--- START Records provided ---

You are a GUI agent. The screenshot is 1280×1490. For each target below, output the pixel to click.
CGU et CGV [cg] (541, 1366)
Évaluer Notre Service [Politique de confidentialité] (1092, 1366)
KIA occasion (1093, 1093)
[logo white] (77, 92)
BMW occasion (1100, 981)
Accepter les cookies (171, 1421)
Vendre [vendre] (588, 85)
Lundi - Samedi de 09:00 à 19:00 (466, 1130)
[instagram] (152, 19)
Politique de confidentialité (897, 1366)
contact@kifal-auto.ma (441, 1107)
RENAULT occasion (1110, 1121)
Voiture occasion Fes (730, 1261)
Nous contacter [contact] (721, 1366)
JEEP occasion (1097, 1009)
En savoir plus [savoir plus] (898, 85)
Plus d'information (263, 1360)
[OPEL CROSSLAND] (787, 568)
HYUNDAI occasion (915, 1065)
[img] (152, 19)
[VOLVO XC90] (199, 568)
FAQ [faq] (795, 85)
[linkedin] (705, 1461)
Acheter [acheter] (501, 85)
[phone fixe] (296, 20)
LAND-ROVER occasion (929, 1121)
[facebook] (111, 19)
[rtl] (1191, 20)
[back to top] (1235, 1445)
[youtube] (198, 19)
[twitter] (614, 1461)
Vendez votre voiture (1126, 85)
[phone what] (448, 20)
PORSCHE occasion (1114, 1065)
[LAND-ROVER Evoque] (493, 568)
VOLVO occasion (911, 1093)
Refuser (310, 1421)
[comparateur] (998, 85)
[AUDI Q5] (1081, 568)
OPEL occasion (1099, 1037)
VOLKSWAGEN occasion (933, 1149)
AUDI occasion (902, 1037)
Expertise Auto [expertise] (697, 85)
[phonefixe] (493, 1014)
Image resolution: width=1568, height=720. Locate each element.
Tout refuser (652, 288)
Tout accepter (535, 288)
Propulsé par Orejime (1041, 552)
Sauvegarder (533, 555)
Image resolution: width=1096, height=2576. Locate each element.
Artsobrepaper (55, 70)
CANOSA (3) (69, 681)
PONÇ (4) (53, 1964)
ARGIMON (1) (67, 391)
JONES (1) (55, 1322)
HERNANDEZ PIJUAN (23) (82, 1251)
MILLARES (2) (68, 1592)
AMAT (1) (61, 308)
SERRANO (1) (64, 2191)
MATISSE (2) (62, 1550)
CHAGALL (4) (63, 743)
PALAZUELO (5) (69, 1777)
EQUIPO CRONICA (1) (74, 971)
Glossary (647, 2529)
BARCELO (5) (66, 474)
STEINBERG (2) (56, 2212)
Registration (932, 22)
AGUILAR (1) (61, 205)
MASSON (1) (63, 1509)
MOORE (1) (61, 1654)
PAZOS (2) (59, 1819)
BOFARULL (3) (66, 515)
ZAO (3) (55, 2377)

--- END Records provided ---

Repeat all of the records above line for line, with no changes.

Expected answer.
You are a GUI agent. The screenshot is 1280×1490. For each target below, output the pixel to click.
CGU et CGV [cg] (541, 1366)
Évaluer Notre Service [Politique de confidentialité] (1092, 1366)
KIA occasion (1093, 1093)
[logo white] (77, 92)
BMW occasion (1100, 981)
Accepter les cookies (171, 1421)
Vendre [vendre] (588, 85)
Lundi - Samedi de 09:00 à 19:00 (466, 1130)
[instagram] (152, 19)
Politique de confidentialité (897, 1366)
contact@kifal-auto.ma (441, 1107)
RENAULT occasion (1110, 1121)
Voiture occasion Fes (730, 1261)
Nous contacter [contact] (721, 1366)
JEEP occasion (1097, 1009)
En savoir plus [savoir plus] (898, 85)
Plus d'information (263, 1360)
[OPEL CROSSLAND] (787, 568)
HYUNDAI occasion (915, 1065)
[img] (152, 19)
[VOLVO XC90] (199, 568)
FAQ [faq] (795, 85)
[linkedin] (705, 1461)
Acheter [acheter] (501, 85)
[phone fixe] (296, 20)
LAND-ROVER occasion (929, 1121)
[facebook] (111, 19)
[rtl] (1191, 20)
[back to top] (1235, 1445)
[youtube] (198, 19)
[twitter] (614, 1461)
Vendez votre voiture (1126, 85)
[phone what] (448, 20)
PORSCHE occasion (1114, 1065)
[LAND-ROVER Evoque] (493, 568)
VOLVO occasion (911, 1093)
Refuser (310, 1421)
[comparateur] (998, 85)
[AUDI Q5] (1081, 568)
OPEL occasion (1099, 1037)
VOLKSWAGEN occasion (933, 1149)
AUDI occasion (902, 1037)
Expertise Auto [expertise] (697, 85)
[phonefixe] (493, 1014)
Image resolution: width=1568, height=720. Locate each element.
Tout refuser (652, 288)
Tout accepter (535, 288)
Propulsé par Orejime (1041, 552)
Sauvegarder (533, 555)
Image resolution: width=1096, height=2576. Locate each element.
Artsobrepaper (55, 70)
CANOSA (3) (69, 681)
PONÇ (4) (53, 1964)
ARGIMON (1) (67, 391)
JONES (1) (55, 1322)
HERNANDEZ PIJUAN (23) (82, 1251)
MILLARES (2) (68, 1592)
AMAT (1) (61, 308)
SERRANO (1) (64, 2191)
MATISSE (2) (62, 1550)
CHAGALL (4) (63, 743)
PALAZUELO (5) (69, 1777)
EQUIPO CRONICA (1) (74, 971)
Glossary (647, 2529)
BARCELO (5) (66, 474)
STEINBERG (2) (56, 2212)
Registration (932, 22)
AGUILAR (1) (61, 205)
MASSON (1) (63, 1509)
MOORE (1) (61, 1654)
PAZOS (2) (59, 1819)
BOFARULL (3) (66, 515)
ZAO (3) (55, 2377)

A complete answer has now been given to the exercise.